In [1]:
import numpy as np
import pandas as pd
import warnings
warnings.filterwarnings("ignore")

In [2]:
# Get all school districts in the US 
lea = pd.read_csv("lea_characteristics.csv", sep=",")

# Get our banned books + districts
df_school_yr_1 = pd.read_csv("PEN_July_1_2021_June_30_2022.csv", sep=",")
df_school_yr_2 = pd.read_csv("PEN_July_1_2022_December_31_2022.csv", sep=",")
books = df_school_yr_1.append(df_school_yr_2)

In [3]:
# Create a new binary variable that is "book bans" and set true given our "data" df
books['district_name'] = books['District'].str.lower()
lea['district_name'] = lea['LEA_NAME'].str.lower()
books["STATE"] = books["State"].str.upper()

# Strip of common words
common_words = ["city school district", "schools", "school", "district", "public", "county", 
                "independent", "cisd", "isd", " sd", " co ", "pblc", "schs", "high", "of", 
                "community", "comm", "area", "the", "department", "consolidated", "  no",
                "r-iii", "r-vii", "r-ix", "r-iv", "r-1", "r-i", 
                "0", "1", "2", "3", "4", "5", "6", "7", "8", "9", "#", "-", "."]

for word in common_words: 
    books['district_name'] = books['district_name'].str.replace(word, " ").str.strip()
    lea['district_name'] = lea['district_name'].str.replace(word, " ").str.strip()

In [4]:
# make sure they are unique
pairs = {}
for district in pd.unique(books["district_name"]): 
    pen_names = books[books["district_name"]==district][["STATE", "District"]]
    lea_names = lea[lea["district_name"]==district][["LEA_STATE_NAME", "LEA_NAME"]]
    
    for pen_name in pd.unique(pen_names["District"]): 
        state = pen_names[pen_names["District"] == pen_name]["STATE"].values[0]
        lea_name = lea_names[lea_names["LEA_STATE_NAME"] == state]["LEA_NAME"].values
        if len(lea_name) > 0: 
            lea_name = lea_name[0]
            pairs[pen_name] = lea_name

outliers_pen_to_lea = {
    "Medford School District 549C": "Medford SD 549C", 
    "Virginia Beach City Public Schools": "VA BEACH CITY PBLC SCHS",
    "Harlem School District 122": "Harlem UD 122", 
    "Regional School Unit No. 56": "RSU 56", 
    "ROWVA CUSD 208": "R O W V A CUSD 208", 
    "Cherry Creek School District": "Cherry Creek School District No. 5 in the County of Arapaho", 
    "Raytown Quality Schools": "RAYTOWN C-2", 
    "Williston Basin School District #7": "WILLISTON 1", 
    "Lexington-Richland School District 5": "School District 5 of Lexington and Richland Counties", 
    "Madison County Schools": "MADISON CO SCHOOL DIST", 
}

matching_district_names = pairs | outliers_pen_to_lea

books['matched_name'] = [matching_district_names.get(d, None) for d in books['District']]

In [5]:
# Only keep specific cols of a df so that we can start fresh with a LEAIID
cols_to_keep = ["LEA_STATE_NAME", "LEAID", "LEA_NAME", "LEA_ENR"]
lea = lea[cols_to_keep]
merged = lea.copy()
merged["banned_books"] = np.where((lea['LEA_NAME'].isin(books['matched_name'])) & (lea['LEA_STATE_NAME'].isin(books['STATE'])), True, False)
merged = merged.loc[merged["LEA_STATE_NAME"] == "TEXAS"]


In [247]:
### TLDR; I'm dumb and didn't realize there was an LEA_ENR col.
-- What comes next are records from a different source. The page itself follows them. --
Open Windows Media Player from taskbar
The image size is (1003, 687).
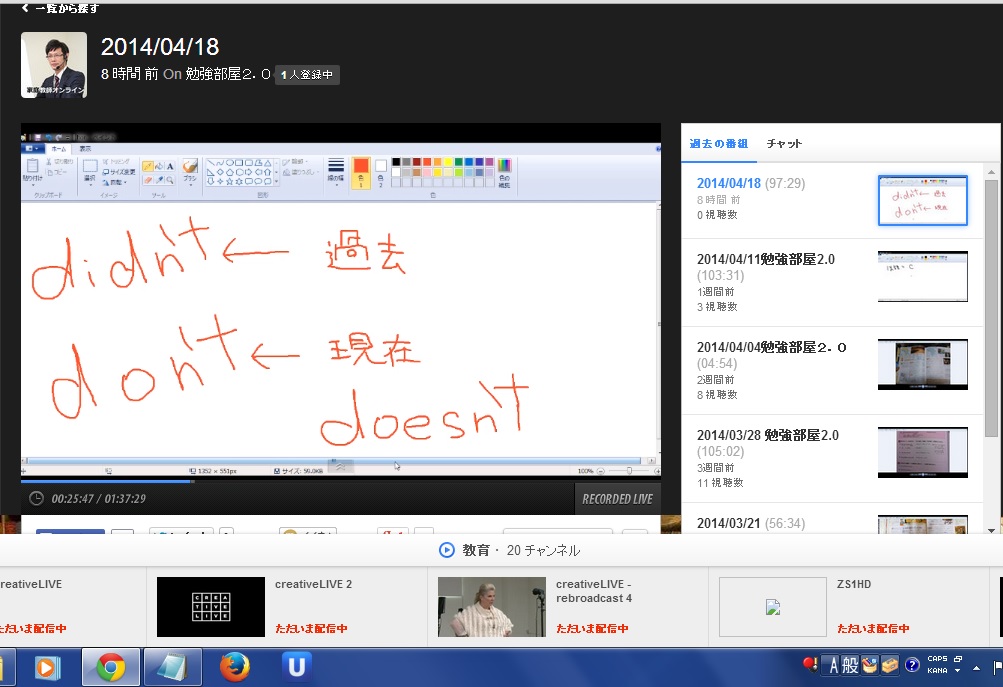49,667
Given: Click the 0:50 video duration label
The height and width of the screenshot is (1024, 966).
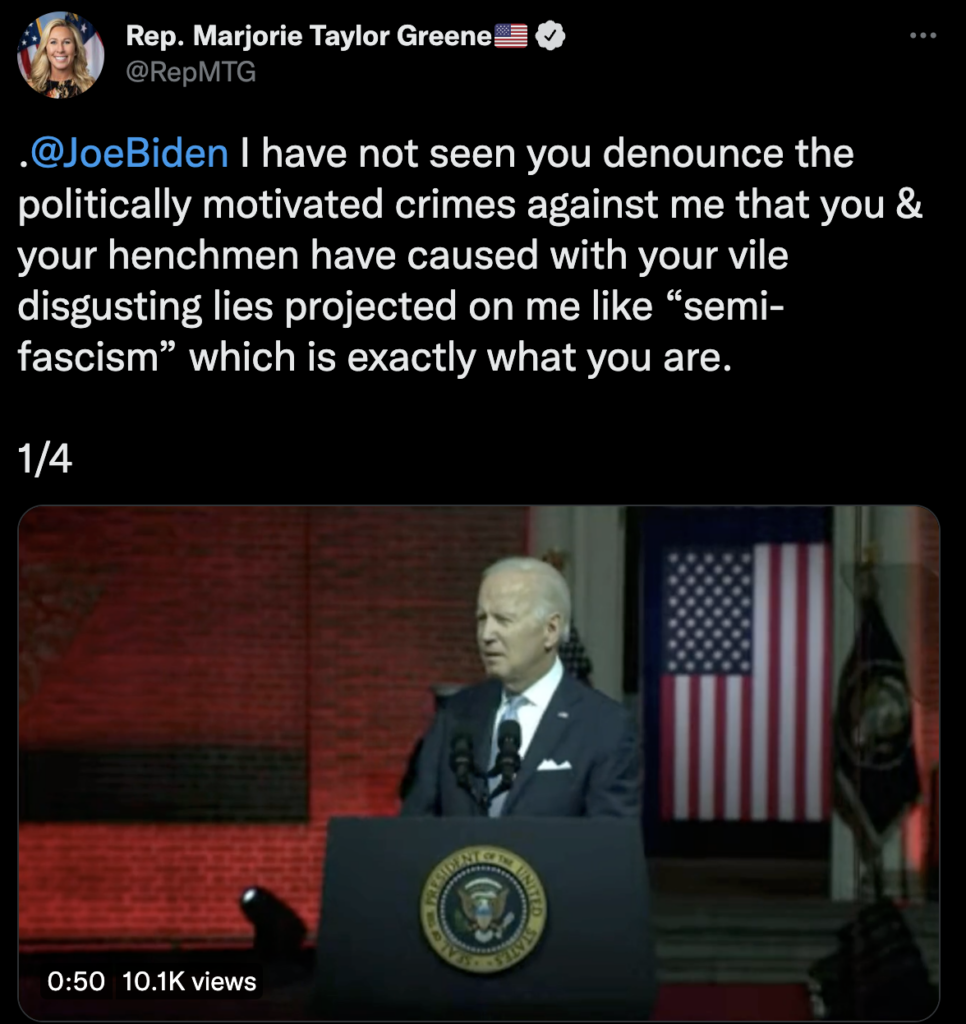Looking at the screenshot, I should pyautogui.click(x=76, y=981).
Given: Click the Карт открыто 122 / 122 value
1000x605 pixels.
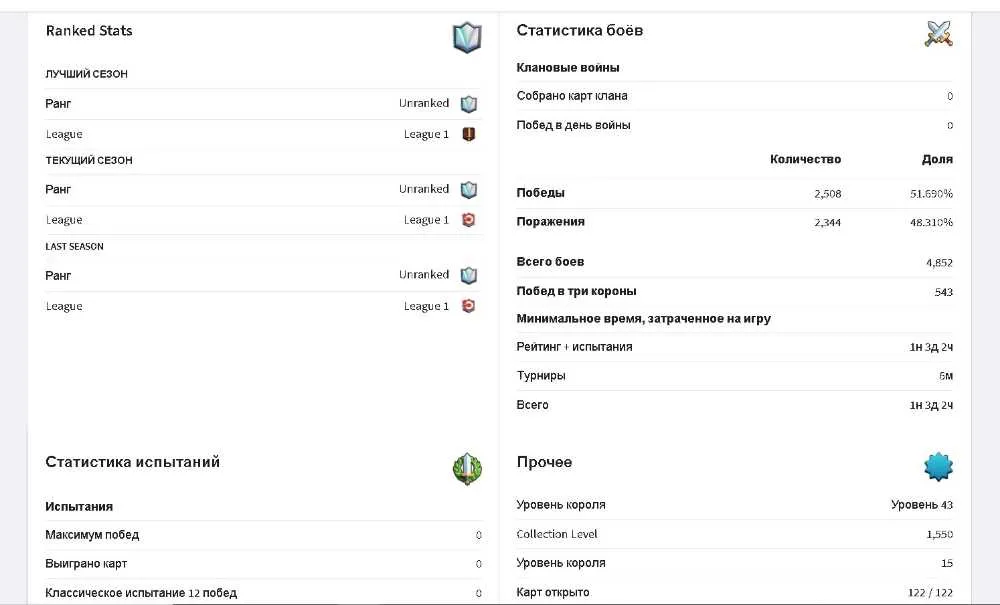Looking at the screenshot, I should point(930,593).
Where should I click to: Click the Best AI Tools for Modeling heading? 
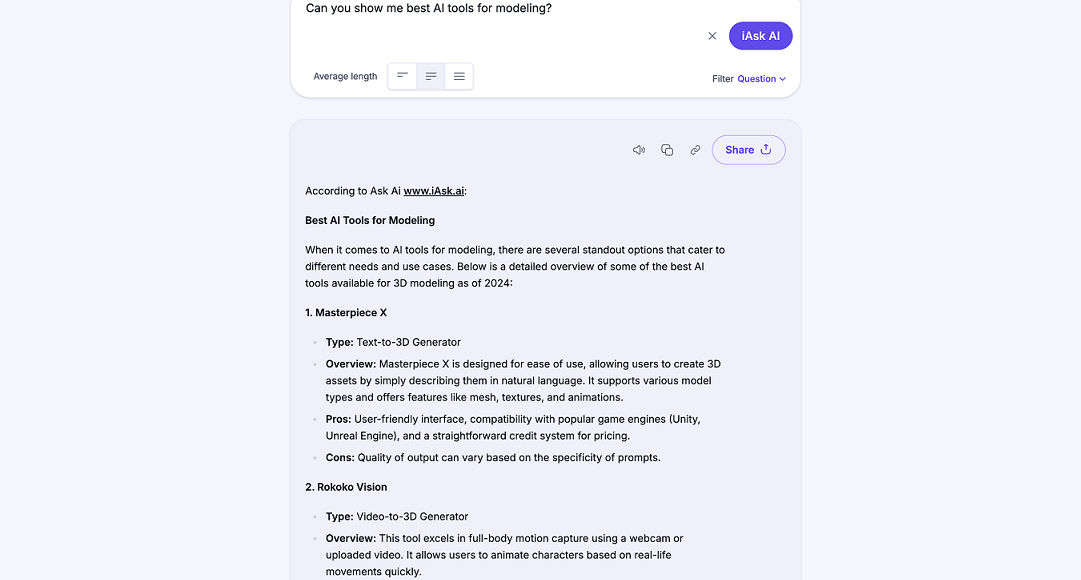coord(370,220)
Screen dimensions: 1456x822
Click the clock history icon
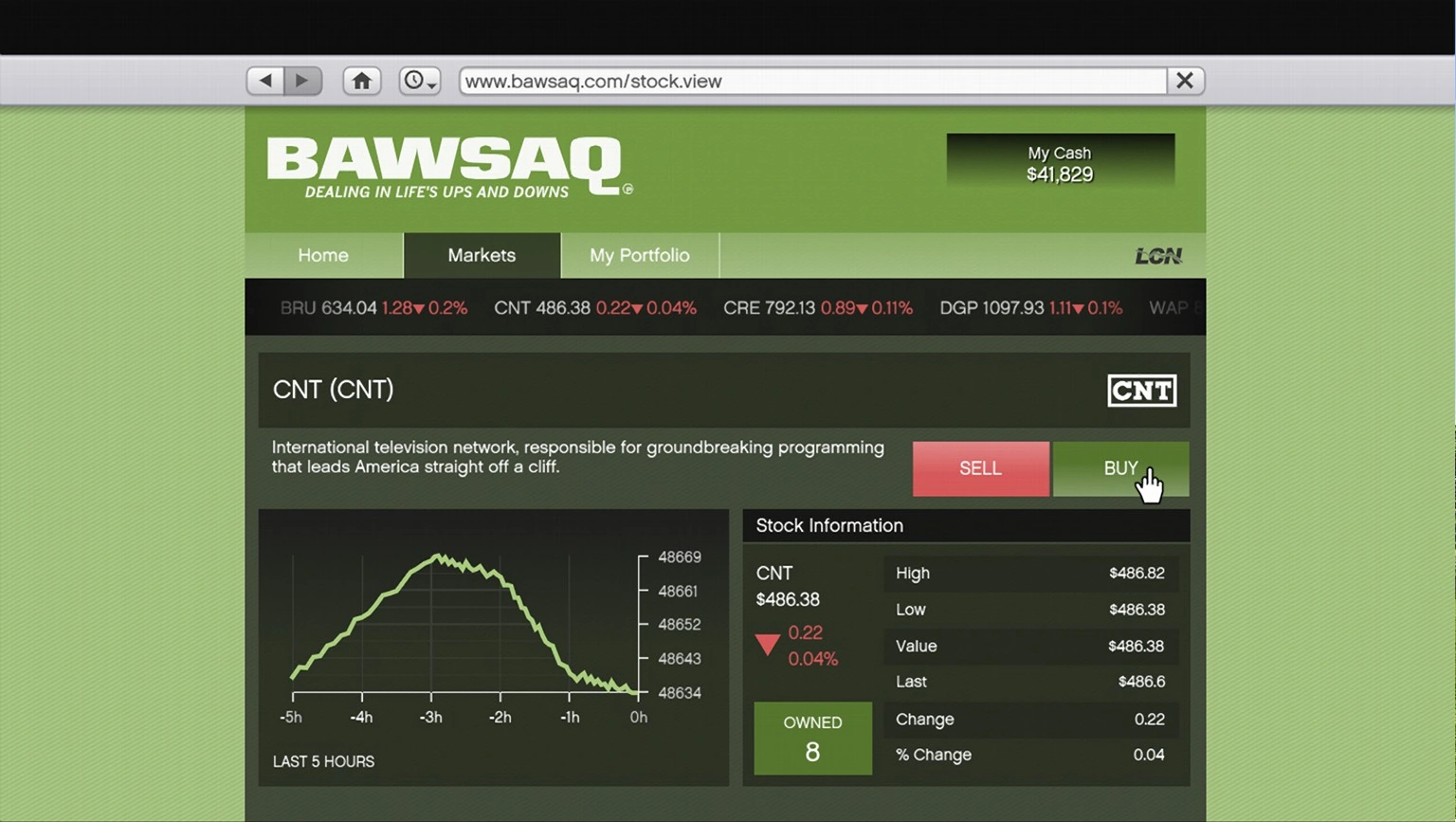(x=413, y=81)
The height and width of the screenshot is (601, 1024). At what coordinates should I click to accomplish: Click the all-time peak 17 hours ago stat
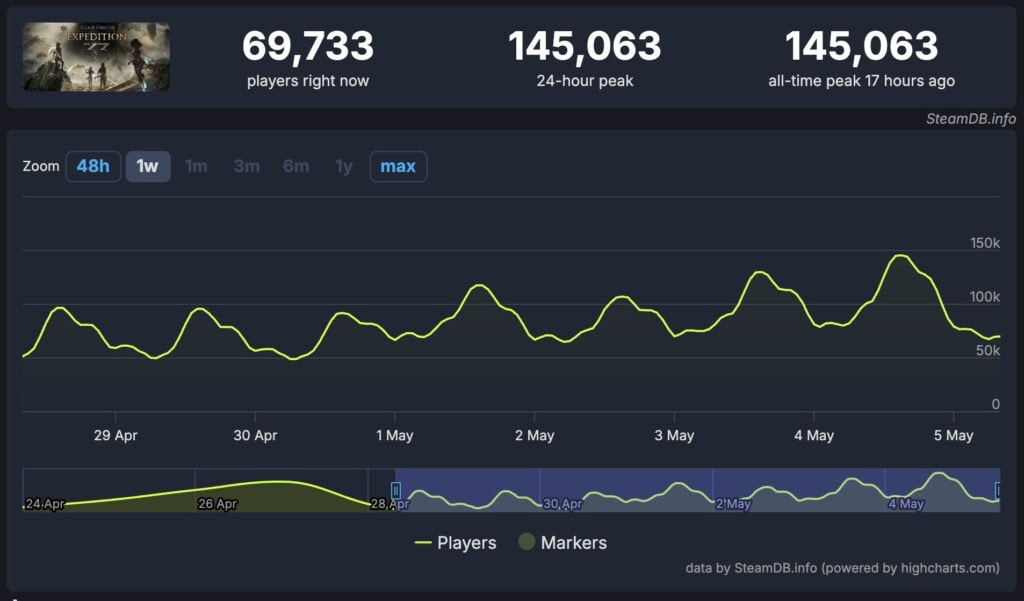click(861, 58)
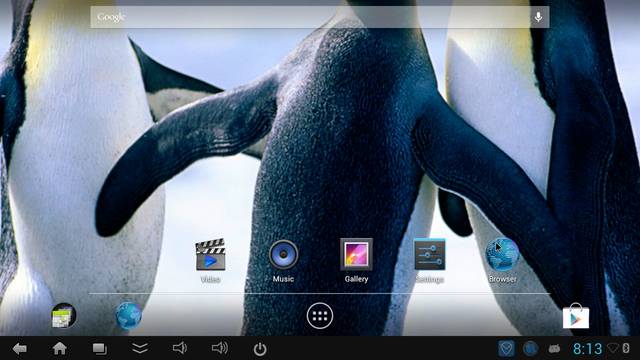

But verified that both ways of caluclating achieves the same result!
'''
# Add enrollment to our table
enrollment = pd.read_csv("Enrollment.csv")
enrollment["Total_enrollment"] = enrollment["TOT_ENR_M"] + enrollment["TOT_ENR_F"]
cols = ["LEAID", "Total_enrollment"]
enrollment = enrollment[cols]
enrollment = enrollment.groupby('LEAID')["Total_enrollment"].sum().reset_index() # Sum enrollment across all schools in a district

# Merge with our merged df
# Cast our LEAID to a numeric or else the merge doesn't work correctly
merged['LEAID'] = pd.to_numeric(merged['LEAID'], errors='coerce')
enrollment['LEAID'] = pd.to_numeric(enrollment['LEAID'], errors='coerce')
merged = pd.merge(merged, enrollment, on='LEAID', how='left')

merged
'''

'\n# Add enrollment to our table\nenrollment = pd.read_csv("Enrollment.csv")\nenrollment["Total_enrollment"] = enrollment["TOT_ENR_M"] + enrollment["TOT_ENR_F"]\ncols = ["LEAID", "Total_enrollment"]\nenrollment = enrollment[cols]\nenrollment = enrollment.groupby(\'LEAID\')["Total_enrollment"].sum().reset_index() # Sum enrollment across all schools in a district\n\n# Merge with our merged df\n# Cast our LEAID to a numeric or else the merge doesn\'t work correctly\nmerged[\'LEAID\'] = pd.to_numeric(merged[\'LEAID\'], errors=\'coerce\')\nenrollment[\'LEAID\'] = pd.to_numeric(enrollment[\'LEAID\'], errors=\'coerce\')\nmerged = pd.merge(merged, enrollment, on=\'LEAID\', how=\'left\')\n\nmerged\n'

In [6]:
# Calculate teacher to student ratio
teacher_student_ratio = pd.read_csv("School_Support.csv", encoding='latin-1')
cols = ["LEAID", "SCH_FTETEACH_TOT"]

teacher_student_ratio = teacher_student_ratio[cols]
teacher_student_ratio = teacher_student_ratio.groupby('LEAID')["SCH_FTETEACH_TOT"].sum().reset_index() # Sum enrollment across all schools in a district
# Cast our LEAID to numeric
merged['LEAID'] = pd.to_numeric(merged['LEAID'], errors='coerce')
teacher_student_ratio['LEAID'] = pd.to_numeric(teacher_student_ratio['LEAID'], errors='coerce')
merged = pd.merge(merged, teacher_student_ratio, on='LEAID', how='left')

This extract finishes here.